═════ 抜粋した記録 ═════
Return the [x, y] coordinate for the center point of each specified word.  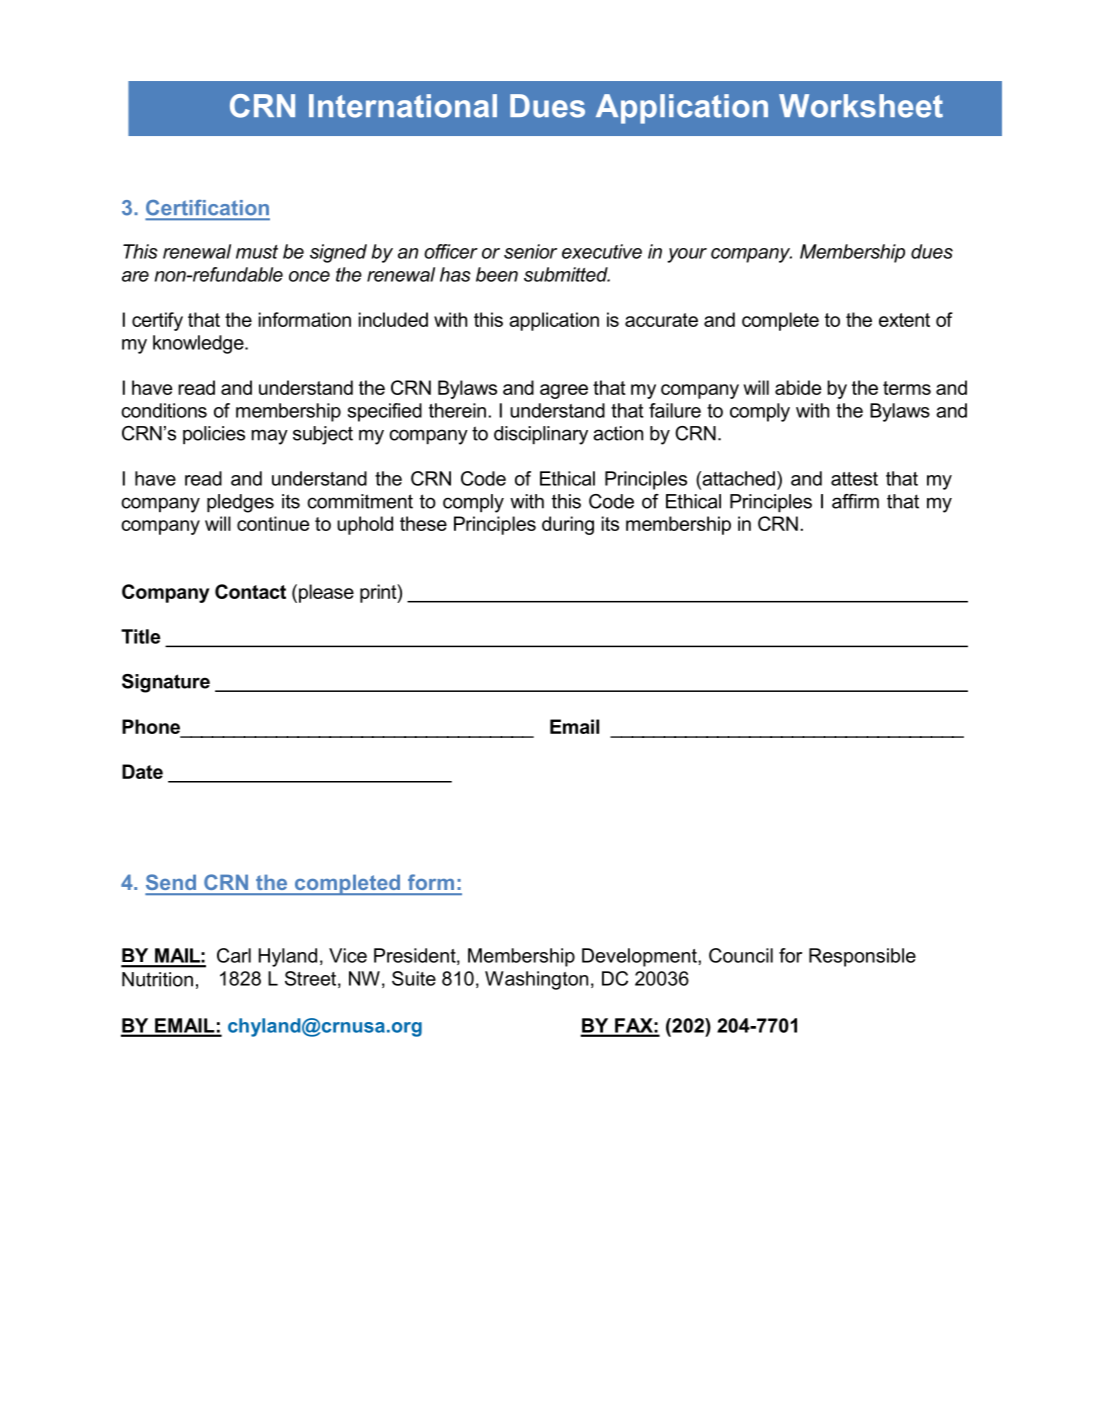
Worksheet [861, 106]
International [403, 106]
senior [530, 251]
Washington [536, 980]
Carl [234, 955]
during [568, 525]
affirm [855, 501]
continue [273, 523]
═════
═════ 抜粋した記録 ═════
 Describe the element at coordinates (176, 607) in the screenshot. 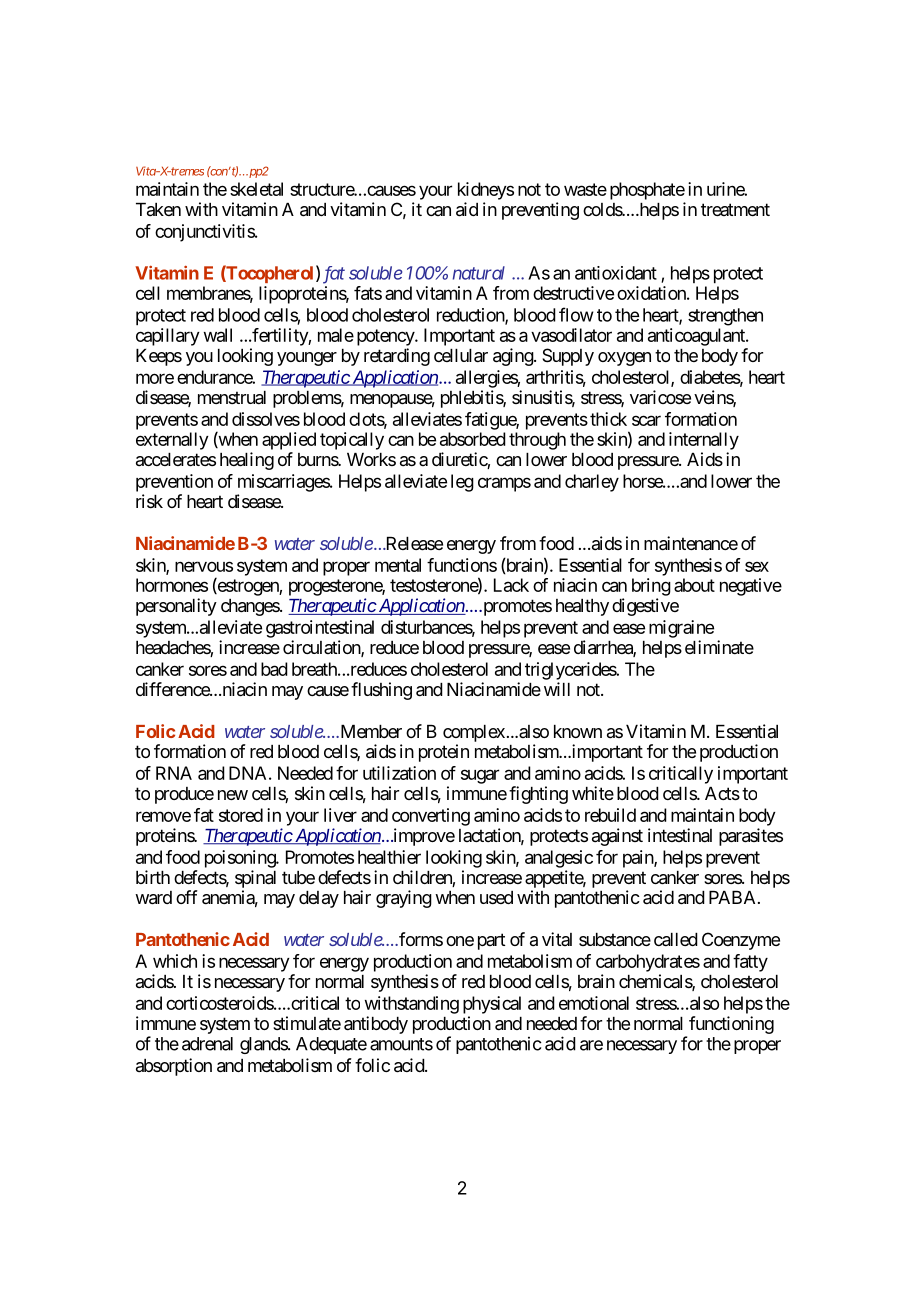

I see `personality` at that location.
═════
* _作成する内容_: 「Return the [x, y]」を含む行から始めて「continue [273, 523]」を含む行で終わる範囲だけを、「本文」と「回答」の2列からなるCSVに変換してください。各行の本文と回答はそれぞれ引用符で囲んだ1つのフィールドに入れ、改行は空白に置き換え、画像は含めないでください。

* _記述による回答_:
本文,回答
"Return the [x, y] coordinate for the center point of each specified word. Worksheet","[861, 106]"
"International","[403, 106]"
"senior","[530, 251]"
"Washington","[536, 980]"
"Carl","[234, 955]"
"during","[568, 525]"
"affirm","[855, 501]"
"continue","[273, 523]"